全体的に反戦的な雰囲気が漂ってはいたが、安全保障は国家の基本であり、その直接的な担い手である自衛官の受け入れを否定しなかった学校当局はあっぱれであったと思う。

 東大のみは軍事忌避から、自衛官を受け入れた他の大学の苦労など知る由もなく、唯我独尊か夜郎自大か知らないが、国家の存立に関わる問題から逃避していたということになる。

おわりに

 『偕行』2012年8月号は「南京事件」を特集している。その「各論4」で歴史研究家の溝口郁夫氏は第2次世界大戦時の米陸軍参謀総長であったマーシャル元帥が終戦直後の1945年9月1日に出版した『戦闘報告書』の翻訳に絡む経緯を考究している。

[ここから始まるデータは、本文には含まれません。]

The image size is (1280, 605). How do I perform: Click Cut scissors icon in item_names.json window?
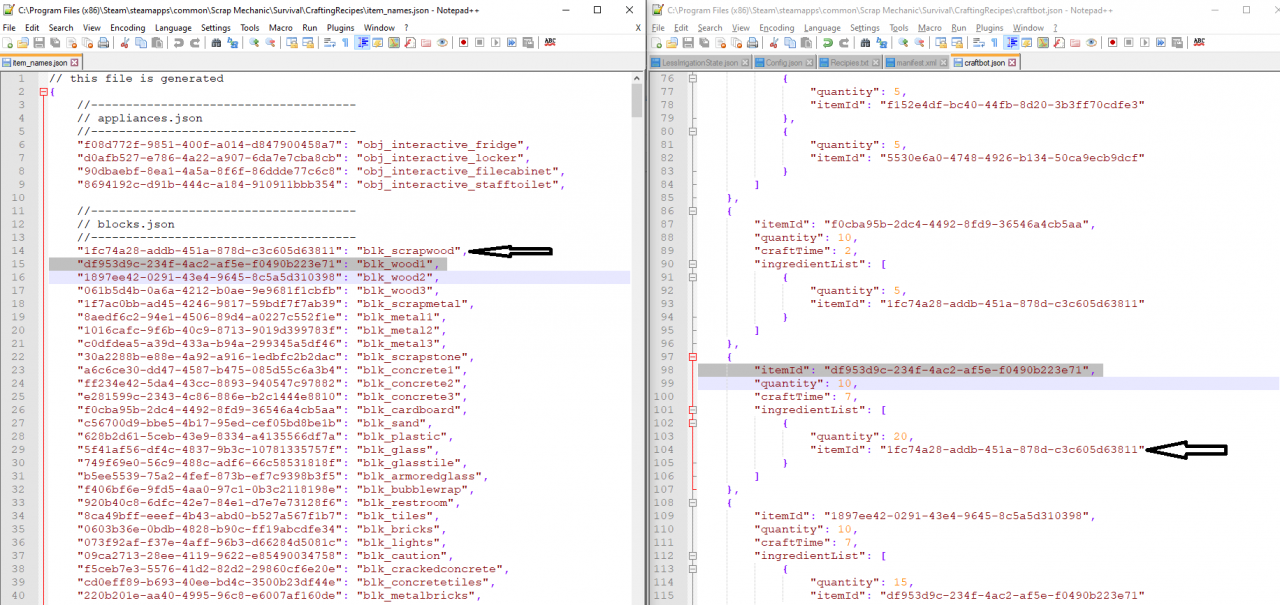click(x=125, y=43)
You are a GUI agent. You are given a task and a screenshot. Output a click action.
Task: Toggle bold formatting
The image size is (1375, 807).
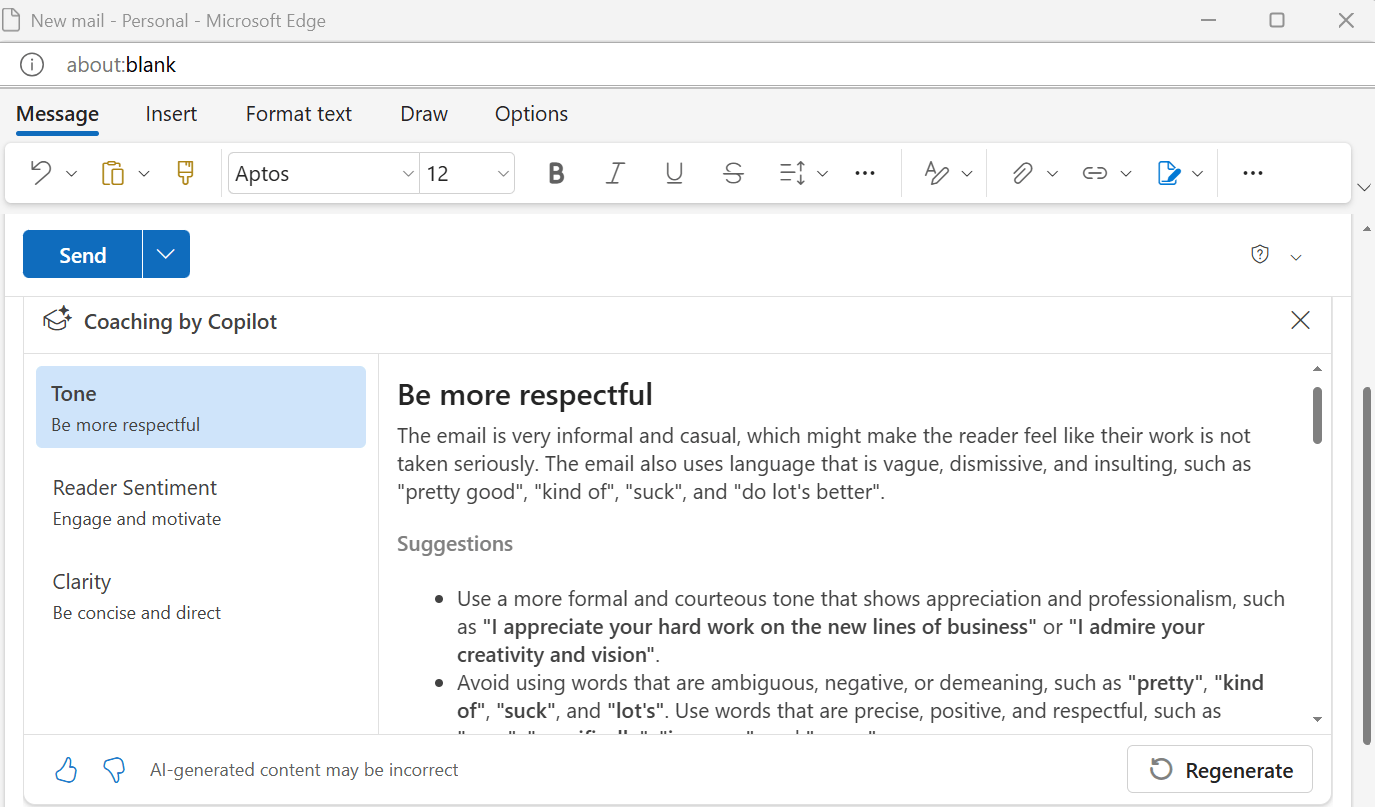tap(556, 173)
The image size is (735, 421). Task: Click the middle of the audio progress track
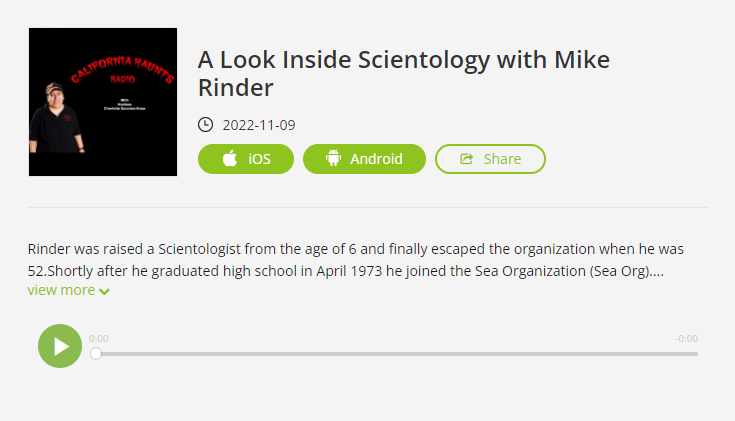(x=397, y=353)
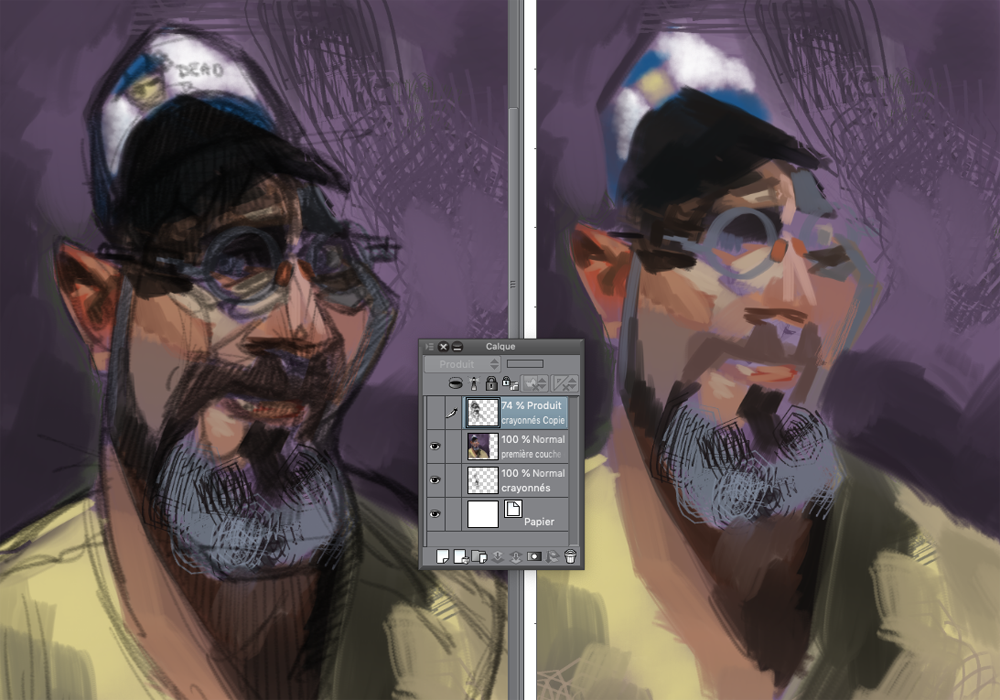Click the layer opacity slider
Screen dimensions: 1000x700
pos(525,364)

 最終章は「日本は奉天、上海、真珠湾、バタアンにおける悪逆に対し充分なる償ひをさせられてゐるのであった」(46年8月発刊の最初の翻訳本)と書かれていた。

 ところが、1946年5月に東京裁判が始まり、7月には南京陥落時に城内にいた欧米人や中国人が召喚されて日本軍の悪行を証言し始める。こうして、東京裁判および南京裁判では南京事件で虐殺30万人などと騒がれるようになる。

 その結果を反映するかのように、同11月発刊の別の翻訳本では「日本は南京、奉天、上海、真珠湾及びバタアンにおける反逆に充分なる代償を拂はせられつヽあった」となる。

 原書にない「南京」が3か月後の翻訳本に幻のように現れ、しかも時系列的には「上海」の後に来るべきであるにもかかわらず、「奉天」の前に追加される混乱ぶりである。この翻訳をしたのは東京帝大中退の堅山利忠氏である。悪逆非道の日本にした原点とも言えよう。

 溝口氏は、「アメリカが戦後に創作した南京大虐殺」に「左翼的日本人が密かに協力していた事実」を忘れてはならないと警告する。

 東大の軍事忌避は政界や言論界で一層の影響力を発揮し、戦後日本のレールを敷いて国益を毀損させ続けてきたのではないだろうか。